レムの塔でも、ここについてからも。ラドクリフはじっと視線を同じ方に向けて、何かを見ているようだった。
きっと自分以外の誰も気づいていないだろう。ジェイドの視線はいつも無意識にラドクリフを追った。
だから分かる。きっと彼はこれからレムの塔に行くのだろう。
「ジェイドは……人の言葉の裏を取るのがうまいね」
「一緒に行っては駄目ですか」
「大丈夫。俺一人で出来る事だから」
リオの手がいつも通りジェイドの頭をなでて、その隣をするりと抜けていった。遠ざかる足音。
振り返る事は出来なかった。
昨日はあれほどいたレプリカ達がたった一人になっていた事に、ルーク達は目を見開いた。
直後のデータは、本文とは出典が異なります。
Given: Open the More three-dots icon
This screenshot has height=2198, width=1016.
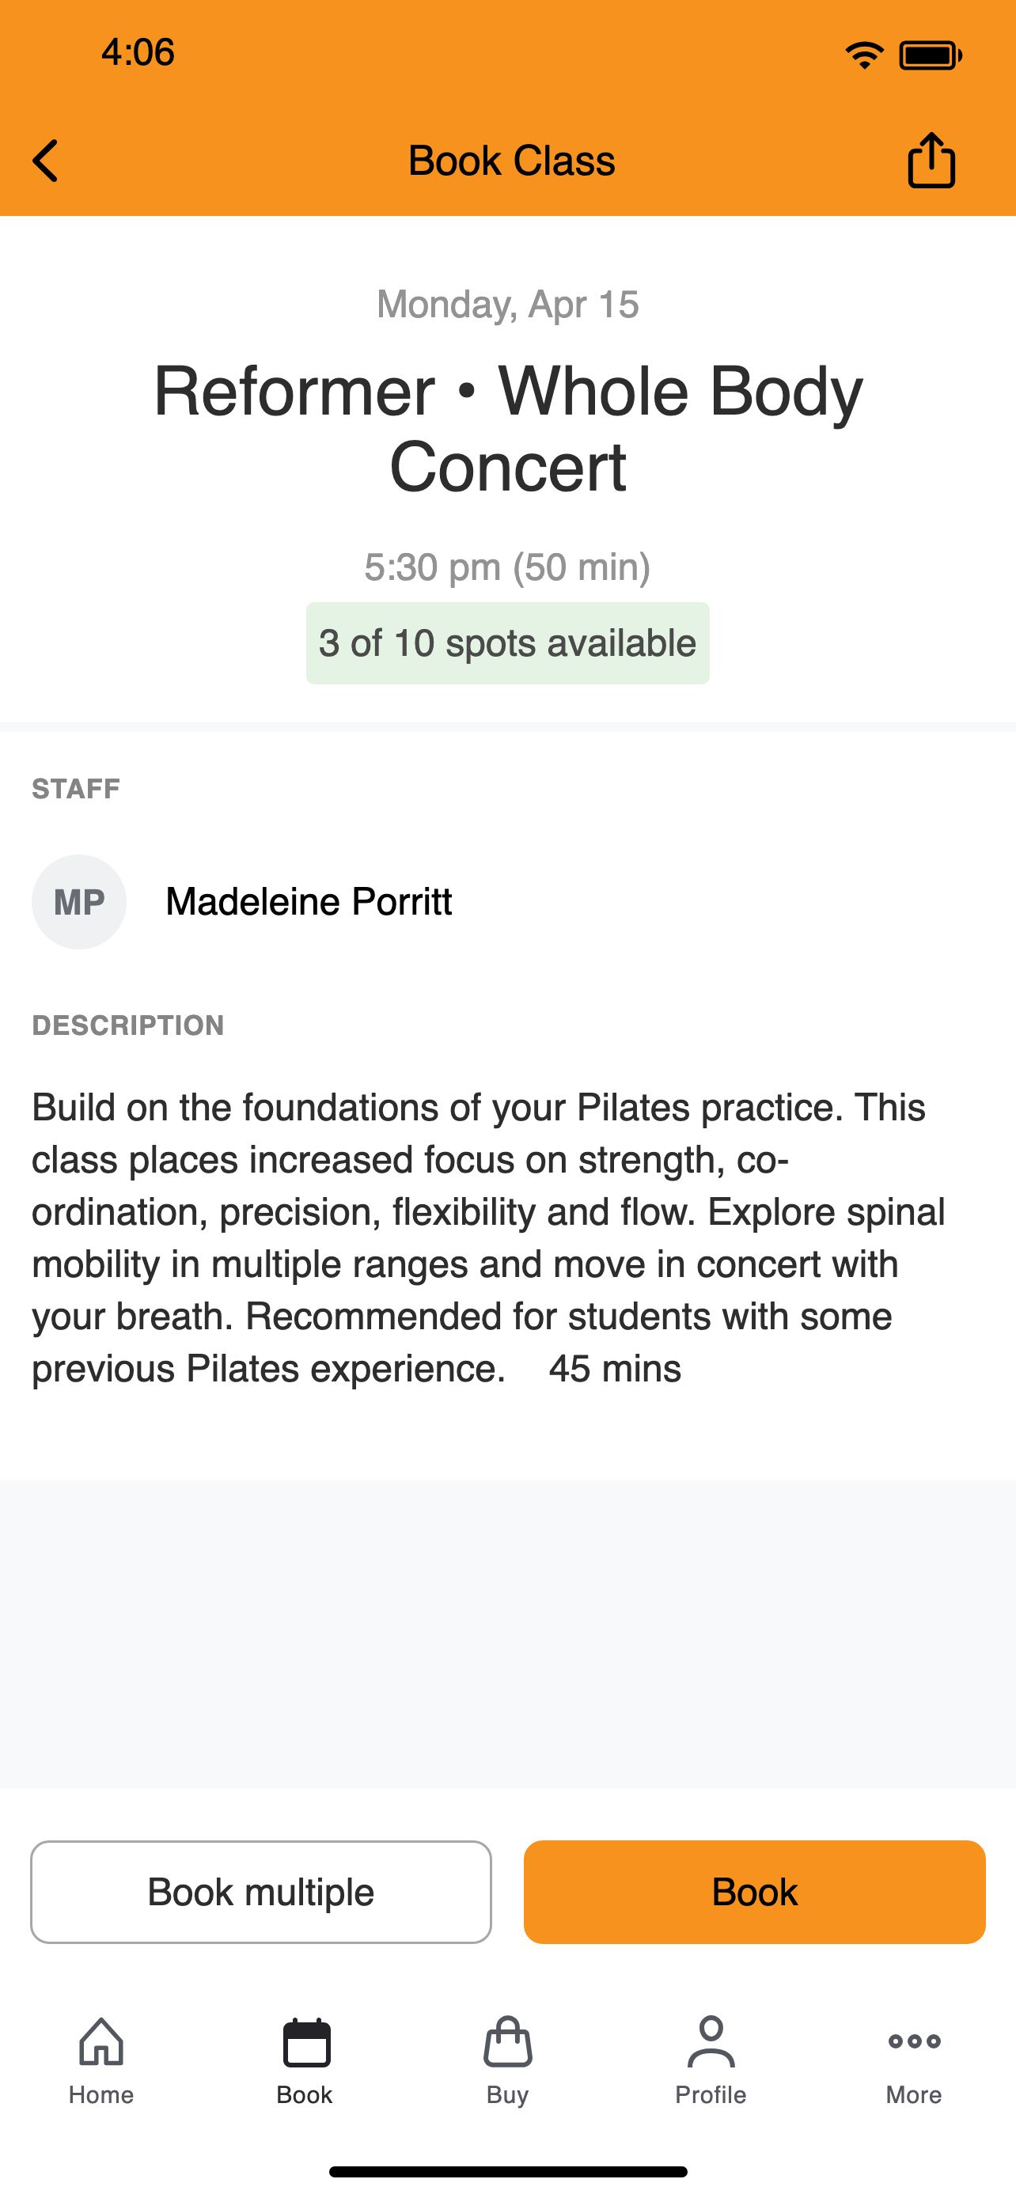Looking at the screenshot, I should tap(914, 2041).
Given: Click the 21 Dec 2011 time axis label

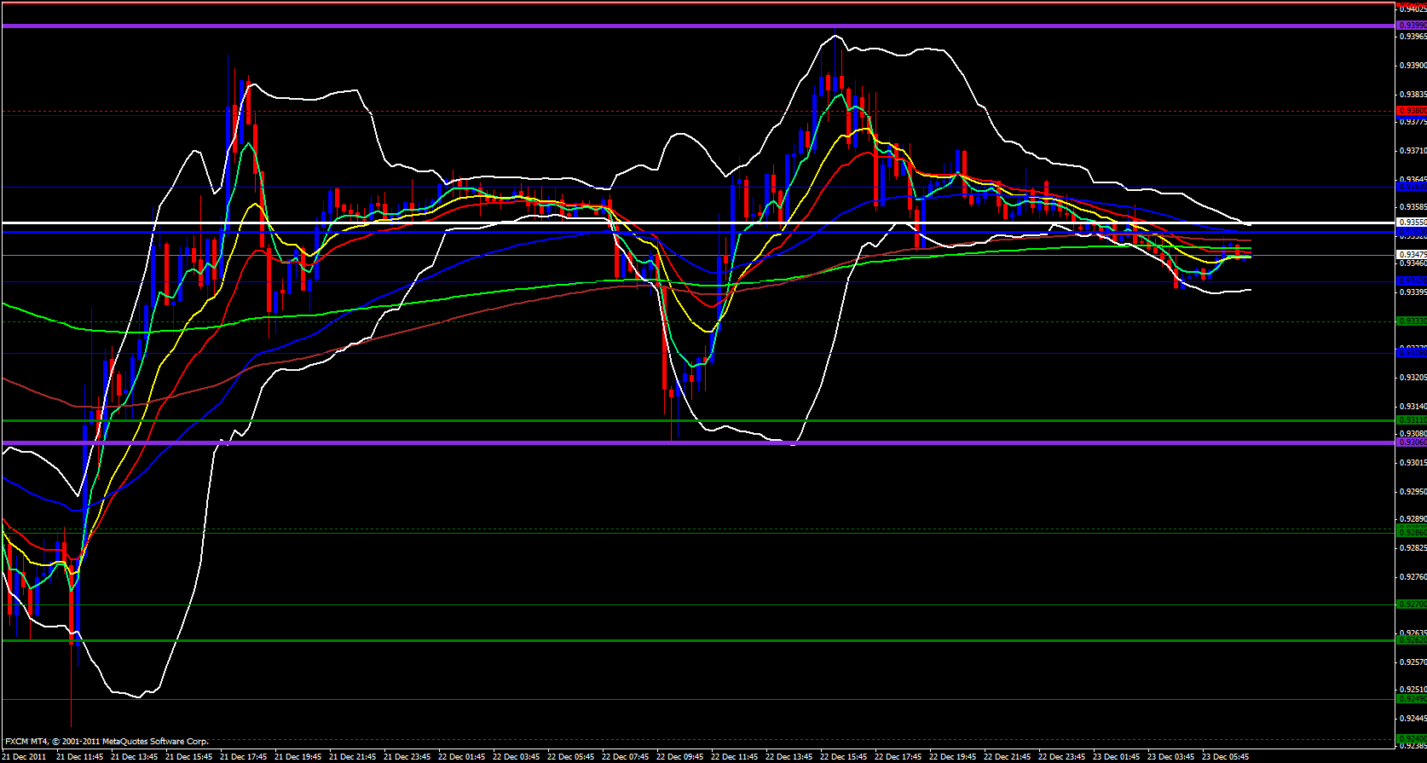Looking at the screenshot, I should point(26,756).
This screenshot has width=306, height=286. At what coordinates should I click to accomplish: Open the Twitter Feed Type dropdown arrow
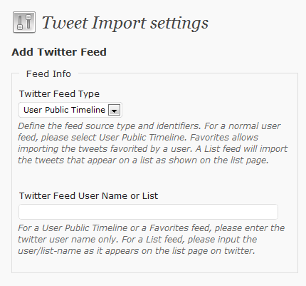[114, 110]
朝から姿の見えなかったリオ・ラドクリフの姿もそこにある。
事の原因をすぐに悟ったアッシュはリオに掴み掛かった。
掴み掛かった、と言っても彼より背の高いリオは僅かに顔をしかめるだけだったが。
おちつけ、とその手をラドクリフがやんわりとどける。
その場に残っていたのは、ガイの姉のレプリカで、彼女はゆっくりと歩み出て、ルークの持つローレライの剣の柄にそっと手を重ねた。
「だめだ、お前一人では足りない」
吐き捨てるように言ったアッシュの言葉に、ルークはびくりと体をこわばらせた。
自分と同じレプリカ達を犠牲にはしたくない。でも、それでは第七音素が全然足りないのだ。やるせなさにほぞを噛む。
「私たちがいなくとも、この世界は滅ばない」
この男はそういった、と彼女が無表情のままに口を開いた。平坦な声。おそらく、まだ感情という物が不完全なのだろう。
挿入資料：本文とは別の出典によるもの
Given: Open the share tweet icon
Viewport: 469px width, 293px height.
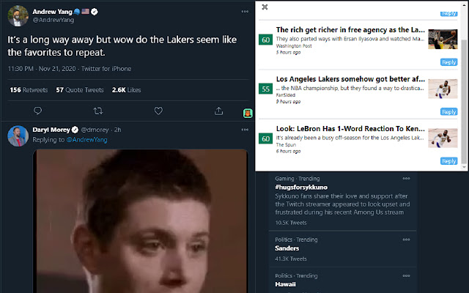Looking at the screenshot, I should pos(218,111).
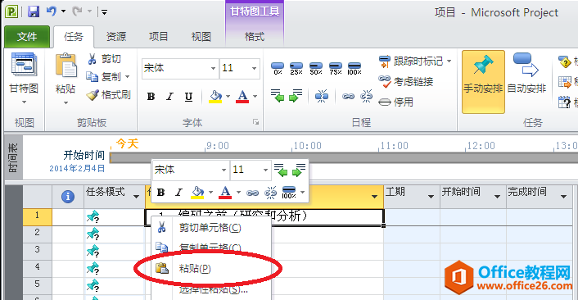
Task: Click the Indent task green right arrow in ribbon
Action: click(x=296, y=96)
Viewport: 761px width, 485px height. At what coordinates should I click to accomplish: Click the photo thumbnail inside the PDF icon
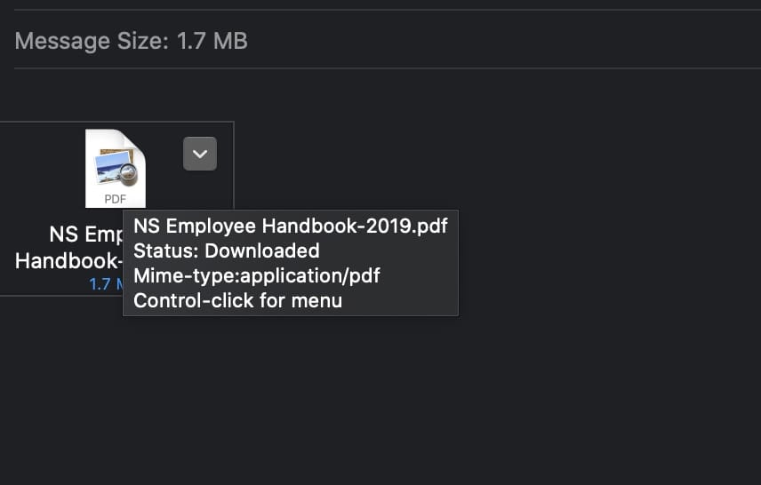click(109, 167)
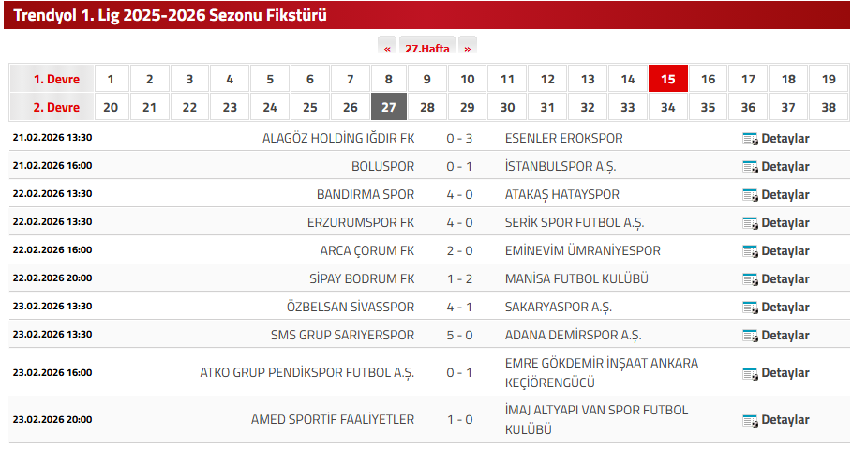Click details icon for Bandırma Spor match
Viewport: 852px width, 450px height.
pyautogui.click(x=750, y=195)
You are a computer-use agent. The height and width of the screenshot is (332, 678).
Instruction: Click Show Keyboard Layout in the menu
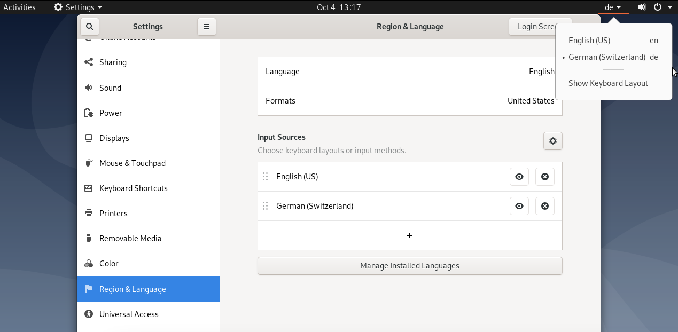pos(608,83)
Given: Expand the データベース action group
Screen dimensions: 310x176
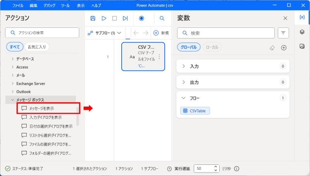Looking at the screenshot, I should tap(25, 59).
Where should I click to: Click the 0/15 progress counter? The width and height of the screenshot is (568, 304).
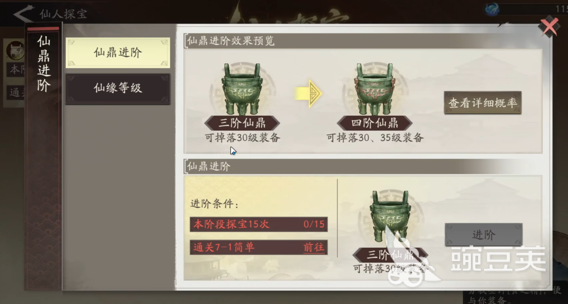coord(314,224)
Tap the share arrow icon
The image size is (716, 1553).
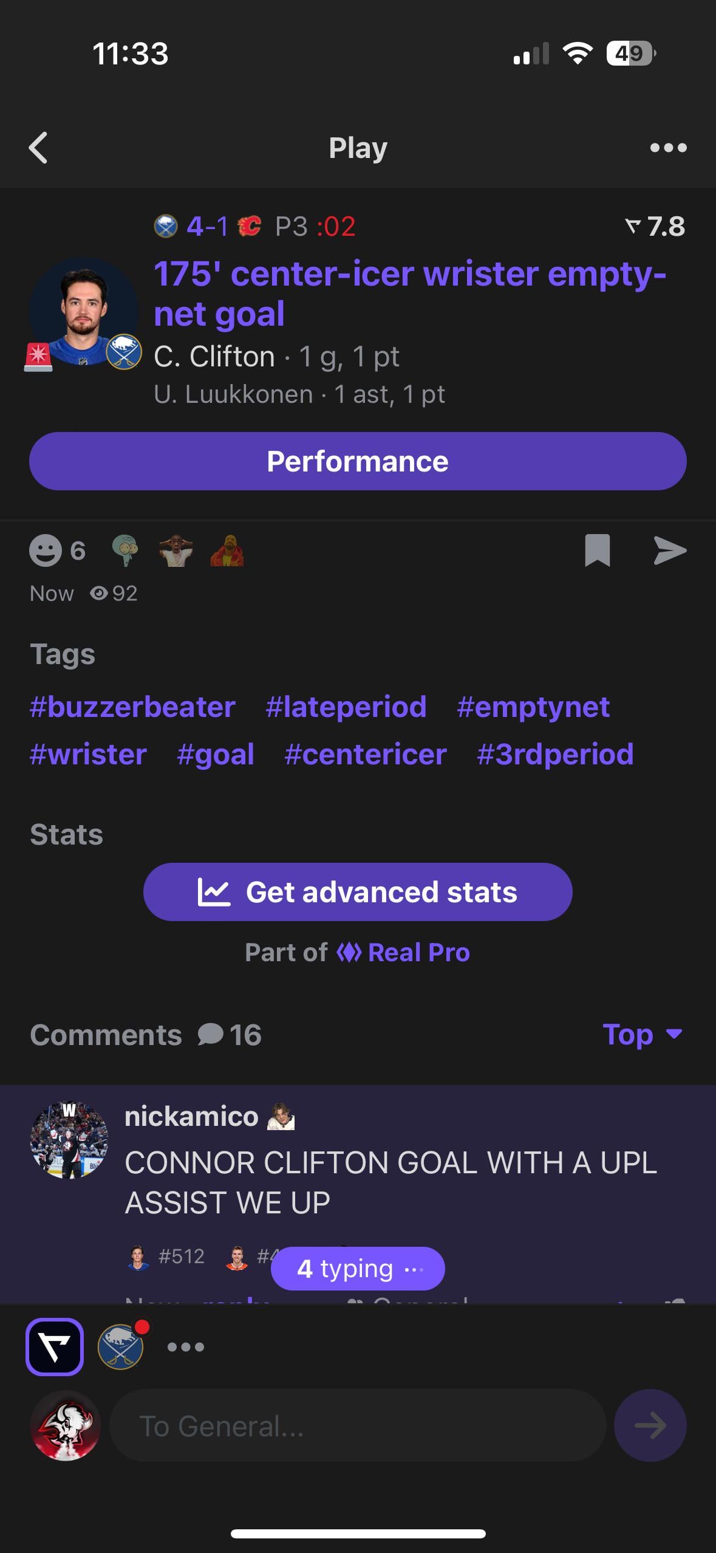point(670,550)
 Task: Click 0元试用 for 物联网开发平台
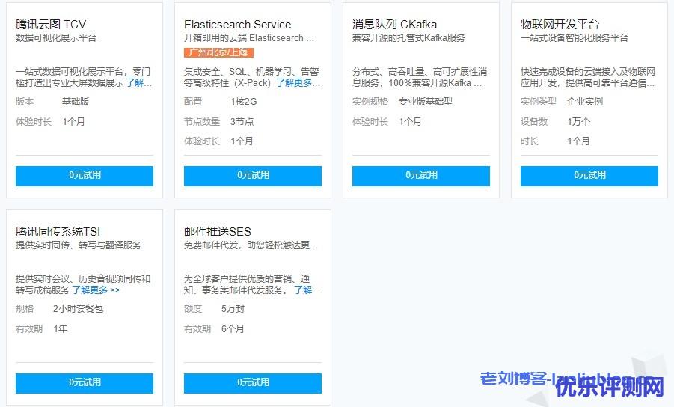[589, 175]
レプリカにはオリジナルの記憶は引き継がれない。それはルークが一番よく分かっていた。
彼女の言葉を反芻する。
「ルーク」
名前を呼ばれて顔を上げると、ひどく優しい瞳でラドクリフがこちらを見ていた。
長い指が子供をあやすようにルークの頭を撫でる。
「大丈夫だ、第七音素のあてならあるから」
あて、と言うのが何なのか。その短い言葉の意味をルークは探ろうとした。一万人のレプリカに匹敵するような第七音素。そんなものが一体どこにあるというのか。雲の影が足下を移動して行く。